* Instructions for the task *
Extract, verbatim, all lines starting at the one containing "The width and height of the screenshot is (868, 400)." and ending with the final line of the listing, and no others.

* Data excerpts *

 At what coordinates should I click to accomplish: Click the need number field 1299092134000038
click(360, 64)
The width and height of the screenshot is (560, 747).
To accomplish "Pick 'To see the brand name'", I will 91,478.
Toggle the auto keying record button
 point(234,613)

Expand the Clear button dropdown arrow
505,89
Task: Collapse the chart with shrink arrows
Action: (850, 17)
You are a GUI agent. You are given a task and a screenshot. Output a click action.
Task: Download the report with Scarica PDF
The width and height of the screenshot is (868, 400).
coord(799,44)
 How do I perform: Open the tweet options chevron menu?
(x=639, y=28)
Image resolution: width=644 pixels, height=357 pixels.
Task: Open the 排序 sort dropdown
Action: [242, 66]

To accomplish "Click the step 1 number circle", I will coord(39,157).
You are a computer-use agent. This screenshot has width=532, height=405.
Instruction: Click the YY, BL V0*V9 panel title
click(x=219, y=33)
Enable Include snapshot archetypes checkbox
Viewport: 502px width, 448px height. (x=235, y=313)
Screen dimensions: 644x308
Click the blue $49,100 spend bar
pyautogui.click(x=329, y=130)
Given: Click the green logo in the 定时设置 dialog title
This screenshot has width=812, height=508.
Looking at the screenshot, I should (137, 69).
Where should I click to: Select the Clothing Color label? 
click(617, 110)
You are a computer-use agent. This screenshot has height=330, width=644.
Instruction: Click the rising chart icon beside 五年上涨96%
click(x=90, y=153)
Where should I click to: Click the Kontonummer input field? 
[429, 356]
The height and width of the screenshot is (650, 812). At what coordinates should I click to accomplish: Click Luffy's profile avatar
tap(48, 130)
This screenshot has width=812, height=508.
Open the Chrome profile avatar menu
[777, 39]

* Response to this task *
The width and height of the screenshot is (868, 400).
coord(799,44)
 How do I perform: Open the tweet options chevron menu?
(x=639, y=28)
Image resolution: width=644 pixels, height=357 pixels.
Task: Open the 排序 sort dropdown
Action: [242, 66]

To accomplish "Click the step 1 number circle", I will coord(39,157).
You are a computer-use agent. This screenshot has width=532, height=405.
Instruction: Click the YY, BL V0*V9 panel title
click(x=219, y=33)
Enable Include snapshot archetypes checkbox
Viewport: 502px width, 448px height. (x=235, y=313)
Screen dimensions: 644x308
Click the blue $49,100 spend bar
pyautogui.click(x=329, y=130)
Given: Click the green logo in the 定时设置 dialog title
This screenshot has width=812, height=508.
Looking at the screenshot, I should (137, 69).
Where should I click to: Select the Clothing Color label? 
click(617, 110)
You are a computer-use agent. This screenshot has height=330, width=644.
Instruction: Click the rising chart icon beside 五年上涨96%
click(x=90, y=153)
Where should I click to: Click the Kontonummer input field? 
[429, 356]
The height and width of the screenshot is (650, 812). At what coordinates should I click to accomplish: Click Luffy's profile avatar
tap(48, 130)
This screenshot has width=812, height=508.
Open the Chrome profile avatar menu
[777, 39]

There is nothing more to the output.